#### [WHAT THE TASK ASKS]
Please reproduce each of the entries below exactly as they appear.

Collected data entries:
BEGIN

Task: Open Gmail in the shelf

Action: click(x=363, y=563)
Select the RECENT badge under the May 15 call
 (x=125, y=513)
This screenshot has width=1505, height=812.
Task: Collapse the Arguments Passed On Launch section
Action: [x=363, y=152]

END

#### [TASK RESULT]
Task: Open Gmail in the shelf

Action: click(x=363, y=563)
Select the RECENT badge under the May 15 call
 (x=125, y=513)
This screenshot has width=1505, height=812.
Task: Collapse the Arguments Passed On Launch section
Action: [x=363, y=152]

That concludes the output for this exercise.